Dennis Berman, writing in yesterday’s WSJ, discussed the SEC’s case against Maynard Jenkins, former ceo of CSK, to return $4.1 million in stock option grants because accounting fraud, in which
Jenkins was not involved, allegedly inflated the returns the grants were based on.
This is the SEC’s first attempt to enforce SOX Section 304 against an innocent executive. That section provides for return of incentive-based compensation and profits from stock sales following accounting restatements resulting from “the material noncompliance of the issuer, as a result of misconduct, with any financial reporting requirement under the securities laws.”

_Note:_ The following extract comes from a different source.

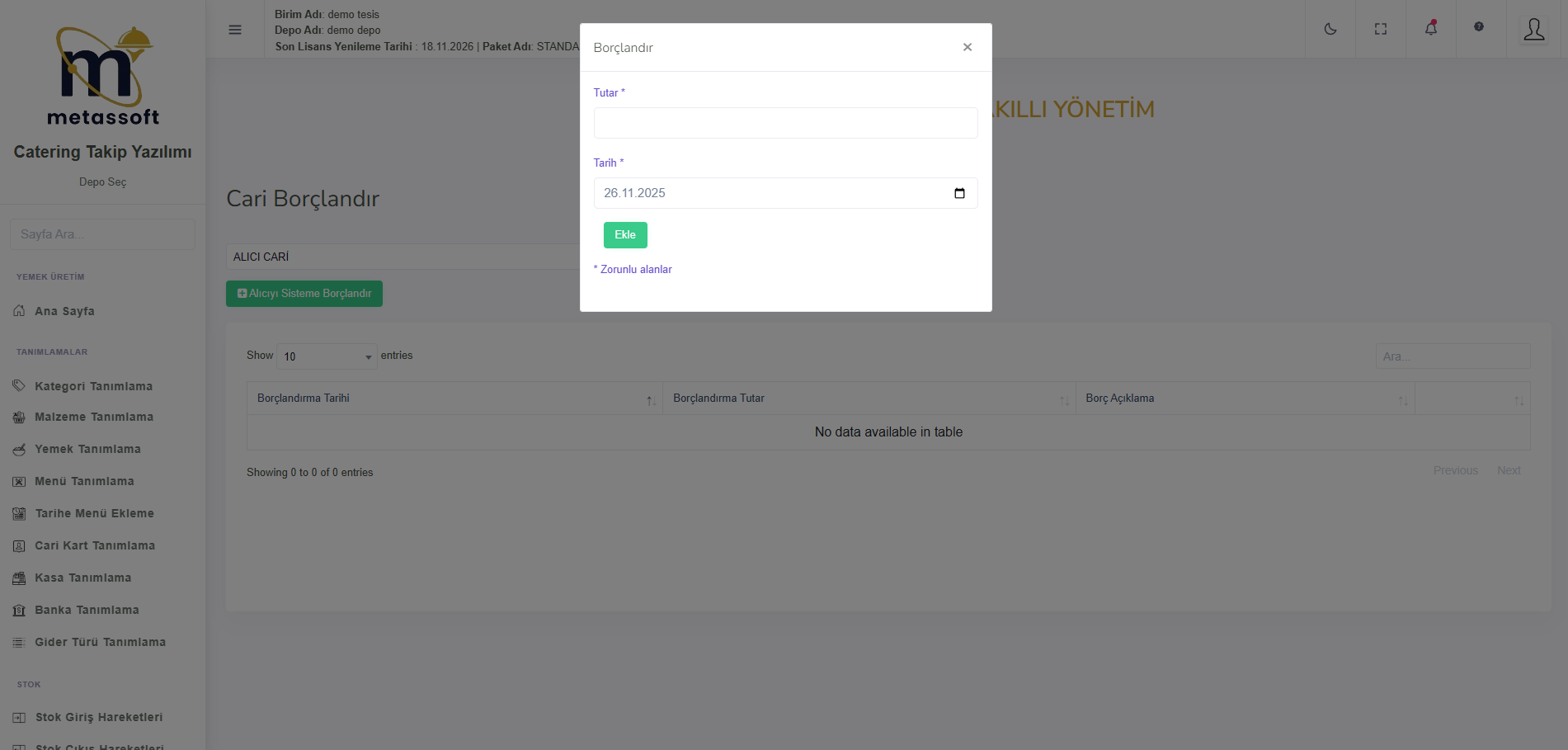Open Kasa Tanımlama sidebar item
This screenshot has height=750, width=1568.
point(82,578)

Berman notes that Jenkins is protesting that he
must pay (literally and figuratively) for [accounting] misconduct because he was literally the “captain of the ship,” despite the fact that under its own view of the evidence the crew was mutinous—deceiving him and secretly circumventing the ship’s controls.”
Also, an outside audit of the company “found that his bonus payments were tied to other financial goals—such as refinancing company debt—and had virtually no link to CSK’s earnings statements.” But the SEC argues that board members now say they wouldn’t have awarded Jenkins the compensation had they known that the company had a loss rather than the reported profit.
Berman rightly refers to this as a new frontier in SEC enforcement efforts. He notes that this case’s importance is increased by the fact that the current version of the financial reform bill has a three-year claw-back provision which does not require any misconduct at all. Specifically, Section 954 requires the SEC to order national securities exchanges and associations to prohibit the listing of a security whose issuer does not adopt the following rule:
(b)(2) [I]n the event that the issuer is required to prepare an accounting restatement due to the material noncompliance of the issuer with any financial reporting requirement under the securities laws, the issuer will recover from any current or former executive officer of the issuer who received incentive-based compensation (including stock options awarded as compensation) during the 3-year period preceding the date on which the issuer is required to prepare an accounting restatement, based on the erroneous data, in excess of what would have been paid to the executive officer under the accounting restatement.
Both the SOX and financial reform clawback provisions are terribly misguided.
To be sure, firms may reasonably decide that clawback provisions in employment contracts make sense on a prospective basis, as argued here. A retrospective clawback provision like the one proposed in the wake of the AIG bonuses obviously cannot be justified on incentive grounds.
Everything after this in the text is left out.